2.3.6. Epoch from 1066 to 1327.
Norman dynasty and after it - Anjou dynasty. Two Edwards.
This epoch starts with the beginning of
Norman dynasty which ruled England up to 1153 or 1154 ([7], p. 327). Just after
it the next, Anjou dynasty started in England. It existed from 1154 to 1272
([7], p. 327).
In 1263-1267 a civil war broke out in
England ([11], p.260). After that, in the end of 13th c.- beginning of 14th c.,
the new monarchy was established in England. First kings in this new dynasty
were Edward I (1272-1307) and Edward II (1307-1327). In the end of the
considered time period there was a war between England from one side and Wells,
Scotland and Ireland from another side. England tried to occupy these regions
but it's attempt was not successful. In 1314 Scots won.
2.3.6. Epoch from 1327 to 1602.
This period is started with the reign of
Edward III (1327-1377) and is finished with the establishment of Great Britain
as a union of England and Scotland.
The last period from 1600 to the present
time is a well-known history, which we do not doubt and do not analyse here.
Resume.
We see that English history could be
divided into several periods which are separated by well-known "break point"
dates. We argue that these division is not occasional one. It reflects the
existence of duplicates and chronological shifts in English history.
3. PARALLELS BETWEEN ENGLISH AND
BYZANTINE-ROMAN HISTORY. GREAT BRITAIN EMPIRE AS THE DIRECT SUCCESSOR OF
MEDIEVAL BYZANTINE-ROMAN EMPIRE.
3.1. Rough comparison of dynastic
streams of England and Byzantine-Roman Empire.
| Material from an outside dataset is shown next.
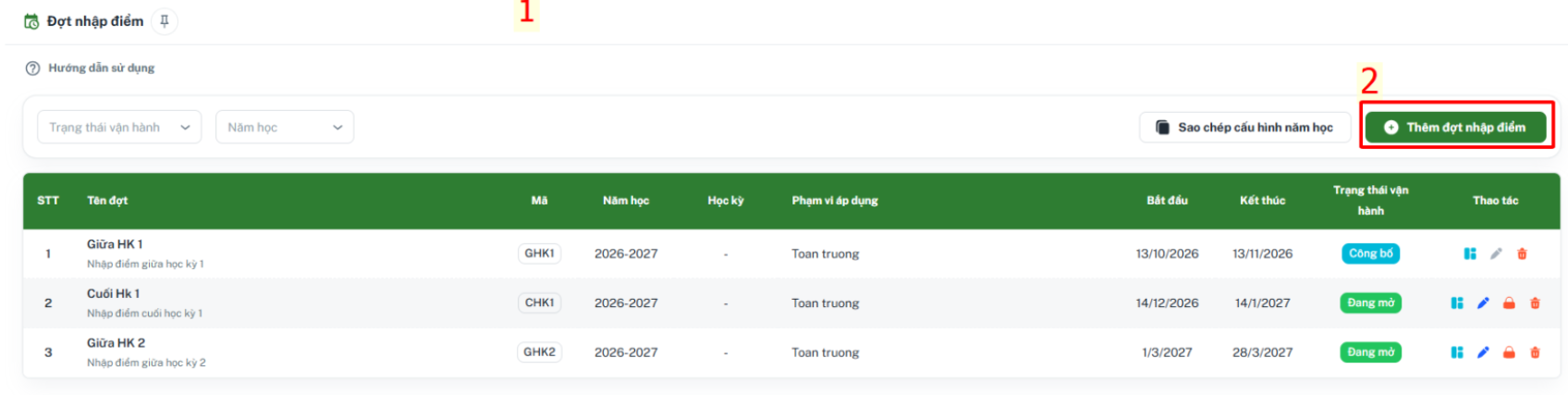Image resolution: width=1568 pixels, height=395 pixels.
Task: Edit the Cuối Hk 1 entry with pencil icon
Action: [1483, 302]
We saw that old English chronicles claim
that England was a Roman colony for the first 400 years of it's history.
Moreover, when they speak about England at that times, they speak more about
Rome and Byzantine empire then about England itself. That is why an idea of
comparison of English and Roman-Byzantine dynastic streams seems quite natural.
For this purpose we used the Global Chronological Map, which was already made by
A.T.Fomenko including dynastic streams of Rome, Byzantine empire and England.
Even first glance on this map shows a
surprising statistical similarity of general structure for density of reigns in
Roman-Byzantine empire and in English dynastic streams. Such specific "density
picture" exists only for these two dynastic streams - Roman-Byzantine and
English ones. Now we are going to describe this picture.
Consider a partition of time interval
from 1st to 1700 A.D. by decades. Let us calculate the number of kings in
England whose reigns intersect with a certain decade. For example if some decade
is covered by a reign of only one king then let us assign number 1 to this
decade. If it is covered by two reigns then we assign number 2 to it, and so on.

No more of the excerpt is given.